## Available data
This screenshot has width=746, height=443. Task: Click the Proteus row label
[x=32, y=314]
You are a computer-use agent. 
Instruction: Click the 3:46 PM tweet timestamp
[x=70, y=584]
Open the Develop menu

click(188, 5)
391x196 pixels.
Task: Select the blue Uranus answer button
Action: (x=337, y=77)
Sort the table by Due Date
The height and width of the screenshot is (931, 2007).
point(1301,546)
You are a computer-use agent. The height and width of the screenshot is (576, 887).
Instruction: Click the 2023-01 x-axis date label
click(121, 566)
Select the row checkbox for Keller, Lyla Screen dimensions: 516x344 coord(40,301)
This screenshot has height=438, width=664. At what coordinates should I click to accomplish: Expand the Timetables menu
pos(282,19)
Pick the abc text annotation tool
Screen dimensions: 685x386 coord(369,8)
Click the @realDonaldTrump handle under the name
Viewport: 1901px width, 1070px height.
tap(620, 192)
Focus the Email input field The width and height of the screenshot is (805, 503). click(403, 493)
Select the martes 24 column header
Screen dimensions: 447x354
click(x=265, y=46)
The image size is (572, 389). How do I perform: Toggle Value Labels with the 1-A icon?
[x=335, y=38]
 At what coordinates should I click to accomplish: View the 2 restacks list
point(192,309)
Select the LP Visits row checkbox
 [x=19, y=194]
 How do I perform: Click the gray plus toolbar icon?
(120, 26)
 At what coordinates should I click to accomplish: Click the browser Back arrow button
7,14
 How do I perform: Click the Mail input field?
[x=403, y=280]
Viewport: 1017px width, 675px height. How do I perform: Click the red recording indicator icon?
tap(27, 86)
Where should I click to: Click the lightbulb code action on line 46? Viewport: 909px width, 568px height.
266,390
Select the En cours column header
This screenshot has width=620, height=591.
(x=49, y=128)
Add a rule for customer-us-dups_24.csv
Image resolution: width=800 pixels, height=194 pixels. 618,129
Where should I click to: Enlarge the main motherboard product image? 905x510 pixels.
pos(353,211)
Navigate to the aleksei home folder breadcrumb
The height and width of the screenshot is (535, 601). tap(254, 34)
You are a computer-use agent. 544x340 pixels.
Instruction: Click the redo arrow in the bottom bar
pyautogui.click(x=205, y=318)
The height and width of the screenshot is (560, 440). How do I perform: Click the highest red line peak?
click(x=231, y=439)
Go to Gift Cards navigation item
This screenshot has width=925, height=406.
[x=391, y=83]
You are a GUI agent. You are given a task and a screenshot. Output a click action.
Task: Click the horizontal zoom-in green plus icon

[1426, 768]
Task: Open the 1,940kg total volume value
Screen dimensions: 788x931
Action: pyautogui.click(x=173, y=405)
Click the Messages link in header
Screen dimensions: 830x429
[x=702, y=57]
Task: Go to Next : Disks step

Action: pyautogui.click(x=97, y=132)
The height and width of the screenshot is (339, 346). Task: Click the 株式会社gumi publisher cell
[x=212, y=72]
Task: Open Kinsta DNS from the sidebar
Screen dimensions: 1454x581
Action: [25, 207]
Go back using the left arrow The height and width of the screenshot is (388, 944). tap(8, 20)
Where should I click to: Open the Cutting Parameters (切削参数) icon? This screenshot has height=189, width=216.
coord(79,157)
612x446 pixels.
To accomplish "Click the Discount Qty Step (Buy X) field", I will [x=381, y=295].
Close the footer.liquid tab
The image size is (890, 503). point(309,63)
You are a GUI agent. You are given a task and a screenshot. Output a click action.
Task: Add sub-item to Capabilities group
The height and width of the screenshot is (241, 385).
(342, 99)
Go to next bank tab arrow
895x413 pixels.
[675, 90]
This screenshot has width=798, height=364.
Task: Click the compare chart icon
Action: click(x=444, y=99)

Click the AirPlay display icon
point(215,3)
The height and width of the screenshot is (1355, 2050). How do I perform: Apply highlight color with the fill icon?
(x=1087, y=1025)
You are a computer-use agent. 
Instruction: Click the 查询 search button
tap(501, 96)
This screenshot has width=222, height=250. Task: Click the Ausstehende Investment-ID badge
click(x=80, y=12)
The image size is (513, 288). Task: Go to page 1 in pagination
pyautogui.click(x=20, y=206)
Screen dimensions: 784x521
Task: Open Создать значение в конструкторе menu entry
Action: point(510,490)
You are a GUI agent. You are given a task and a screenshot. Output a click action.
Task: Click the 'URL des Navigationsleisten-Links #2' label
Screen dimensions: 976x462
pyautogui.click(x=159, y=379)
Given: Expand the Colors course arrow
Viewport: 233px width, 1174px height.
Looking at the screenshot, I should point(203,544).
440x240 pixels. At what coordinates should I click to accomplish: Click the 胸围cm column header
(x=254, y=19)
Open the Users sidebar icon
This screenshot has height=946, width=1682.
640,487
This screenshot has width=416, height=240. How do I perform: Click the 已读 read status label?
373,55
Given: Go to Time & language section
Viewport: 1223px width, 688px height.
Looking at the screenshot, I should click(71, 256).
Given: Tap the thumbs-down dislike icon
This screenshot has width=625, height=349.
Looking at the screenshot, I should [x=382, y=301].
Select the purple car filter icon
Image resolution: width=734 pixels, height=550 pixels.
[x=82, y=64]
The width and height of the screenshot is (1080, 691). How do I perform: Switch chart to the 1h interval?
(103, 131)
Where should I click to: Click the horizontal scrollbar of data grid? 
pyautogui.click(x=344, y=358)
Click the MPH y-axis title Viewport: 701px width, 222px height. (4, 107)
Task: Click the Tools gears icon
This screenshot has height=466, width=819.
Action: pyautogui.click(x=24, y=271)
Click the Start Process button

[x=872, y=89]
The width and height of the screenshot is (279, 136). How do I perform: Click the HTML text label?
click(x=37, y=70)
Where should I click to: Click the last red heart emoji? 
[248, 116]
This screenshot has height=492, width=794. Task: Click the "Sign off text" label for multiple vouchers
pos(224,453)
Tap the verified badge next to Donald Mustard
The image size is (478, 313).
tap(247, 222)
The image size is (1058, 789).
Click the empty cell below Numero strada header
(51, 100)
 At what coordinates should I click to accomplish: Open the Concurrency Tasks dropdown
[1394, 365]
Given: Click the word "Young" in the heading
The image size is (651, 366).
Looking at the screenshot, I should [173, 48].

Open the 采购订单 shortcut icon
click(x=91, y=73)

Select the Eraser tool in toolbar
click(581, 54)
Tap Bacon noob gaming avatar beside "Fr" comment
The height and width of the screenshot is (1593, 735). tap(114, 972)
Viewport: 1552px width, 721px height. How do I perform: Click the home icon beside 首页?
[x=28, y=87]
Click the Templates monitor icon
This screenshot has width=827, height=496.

## To do
In the part of the entries that opens with the line containing "Where should I click to: Click the lightbulb" and closes with the line containing "Image resolution: width=800", switch "header" to "heading" and give those lines again with nothing else changed.

## Exercise solution
Where should I click to: Click the lightbulb code action on line 46? Viewport: 909px width, 568px height.
266,390
Select the En cours column heading
This screenshot has width=620, height=591.
(x=49, y=128)
Add a rule for customer-us-dups_24.csv
Image resolution: width=800 pixels, height=194 pixels. 618,129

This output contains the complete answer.